Screening of carvedilol nano emulsion formulations on the basis of thermodynamic stability studies [11]

The thermodynamic stability assays were achieved depending on the following tests.

Centrifugation assay

The chosen preparations were centrifuged for 30 min at the 5000 rpm and noticed the phase separation, creaming and cracking. The chose formulations should have the maximum stability that is no phase separation, creaming and cracking can be seen. The succeeded formulations exposed to other thermodynamic stability tests. The measurements were performed in triplicate.

Heating-cooling test

It is utilized to show the racking effect of heating and cooling on the nanoemulsions stability where the preparations should kept at 45 oC and at 0 oC temperature for not less than 48 h for each temperature test. The measurements were performed in triplicate.

Freezing–thawing test

This test was achieved for accelerated stability assaying of nanoemulsion formulations. The formulations were subjected at two different temperatures, which are (-21oC and 21oC) for each temperature test not less than 24 h. The measurements were performed in triplicate.

Characterization of the prepared carvedilol nanoemulsion

Globule size assay

The specimens of nanoemulsion were put in a 5 ml cell of ABT-9000 nanolaser particle size analyzer after sonication at the 37 oC for 30 min, globule size distribution plots were received and the mean globule size can be obtained. The measurements were performed in triplicate.

Poly dispersity index (PDI) assay

It measures the uniformity of globules size in nanoemulsion and can be obtained by ABT-9000 nanolaser particle size analyzer. The measurements were performed in triplicate. The higher the poly dispersity value refers to the lower uniformity of globules size of nanoemulsion [12].

Zeta potential (ZP) assay

Zeta potential for nanoemulsion was determined by brook heaven instrument USA zeta sizer. Samples were placed in clean disposable zeta cells then recording the results. Before putting the new sample, cuvettes were rinsed with the methanol and the sample to be measured before each test [13]. Zeta potential values were determined in triplicate for all nanoemulsions.

Determination of pH

The pH is one of the major parameters in nanoemulsion. Observation the pH value is consequential for determining the stability of the nanoemulsion due to the pH alteration mean occurrence of chemical reactions that can impair the quality of the final product. The digital pH meter utilizes to determine the pH of the formulations. Results were being taken in triplicate [14].

Electrical conductivity assay

The electrical conductivity definition is highly important to determine the type of the continuous phase and to find out the phenomena of phase inversion. Conductivity measurements were executed by a conductivity meter [15]. The measurements were performed in triplicate.

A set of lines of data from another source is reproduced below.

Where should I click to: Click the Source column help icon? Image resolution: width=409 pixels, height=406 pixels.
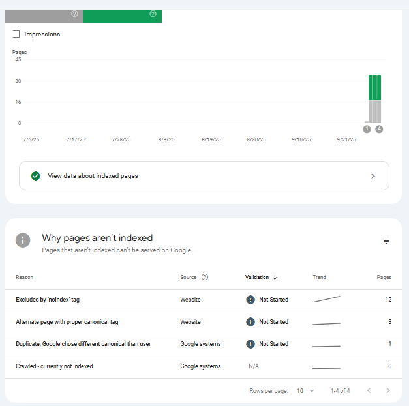205,277
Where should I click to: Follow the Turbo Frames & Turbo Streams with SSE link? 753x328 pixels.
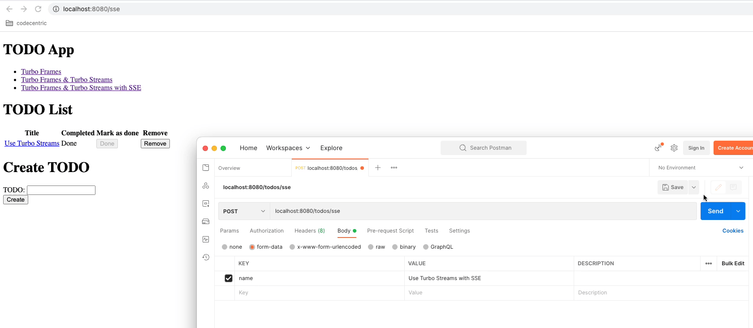click(81, 88)
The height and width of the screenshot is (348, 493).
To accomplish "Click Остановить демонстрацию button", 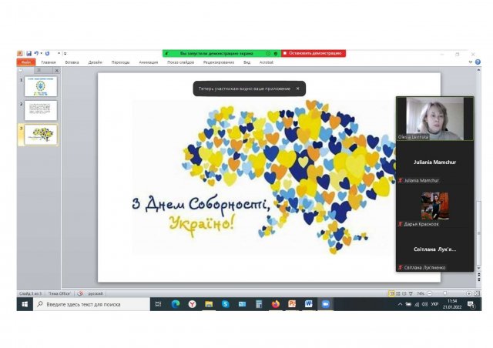I will (x=314, y=53).
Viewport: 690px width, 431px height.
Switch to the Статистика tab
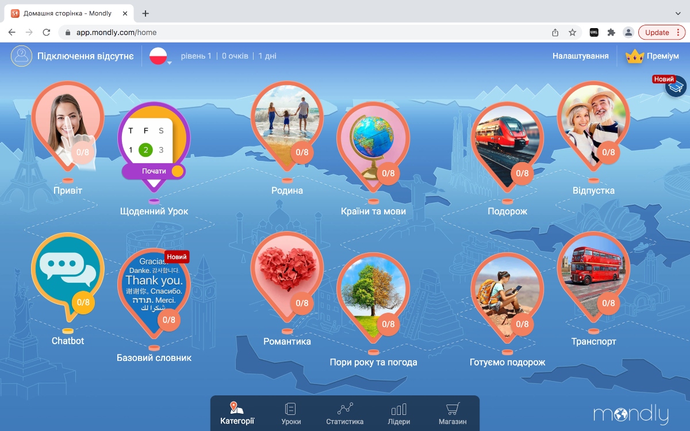pyautogui.click(x=344, y=414)
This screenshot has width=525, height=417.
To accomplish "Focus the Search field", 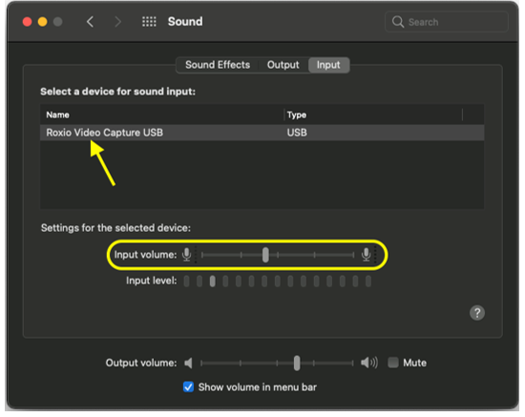I will [x=447, y=22].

Percent of light transmittance assay

The nano emulsion percent transmittance was measured by UV-Visible spectrophotometer keeping distilled water as blank at 600 nm [16]. The measurements were performed in triplicate.

Drug content estimation [17]

The drug content was determined using a UV-visible spectrophotometer. The formula was diluted to desirable concentration through employing methanol as solvent. The measurements were performed in triplicate. The absorbance was determined at 285 nm and the drug content was obtained by the following equation:

Drug content = (Analyzed content/Theoretical content) x 100  (Eq 1)

Viscosity measurement

By NDJ-55 digital Viscometer using a spindle no. 1 at 25 °C, the viscosity of the formulations was measured as it is without dilution. The measurements were performed in triplicate.

In vitro release study

By USP dissolving apparatus II (Copley dissolution tester DIS 8000, UK) using the dialysis bag technique, the in vitro carvedilol release from the optimized nanoemulsions was performed. The dissolving medium for in vitro release analysis was phosphate buffer pH 6.8 with 1% tween 80. The quantity of carvedilol in nanoemulsion and the pure carvedilol solution was 1.5 mg of carvedilol and put in the dialysis bag, and then the dialysis bag submerges in 500 ml of dissolution medium and set at 37±0.5 °C and rotating velocity is at 50 rpm. An aliquot of 5 ml were siphoned at regular intervals of time (10, 20, 30, 40, 50, 60, 75, 90, 120, 150, 180 min) and filtered using microfilter paper with pore size is 0.45 µm. An equal volume of the dissolving medium was added to obtain constant total volume. The drug content of the specimens was assayed by a UV-visible spectrophotometer at 285 nm wavelength. All analogies were done in triplicate [18].

Kinetic analysis of drug release [19]

The in vitro release data were corresponded into differential equations and release kinetic models to excuse the release kinetics of carvedilol from nanoemulsions. The kinetic models exploited were zero-order (cumulative % drug dissolved against time), first-order (log cumulative % of drug undissolved against time), Higuchi (cumulative % amount of drug dissolved against the square root of time) and Korsemeyer-Peppas (log cumulative % of drug dissolved against log time) models.

Drug-excipient compatibility study

Fourier transformed infrared spectroscopy (FTIR)

The study of interactions between drug and excipients achieved by FTIR Spectroscopy. IR spectrum of pure drug and the physical mixture at a ratio (1:1) of carvedilol with all components of nanoemulsion was carried out where the range was selected from 400 cm-1 to 4000 cm-1 [20].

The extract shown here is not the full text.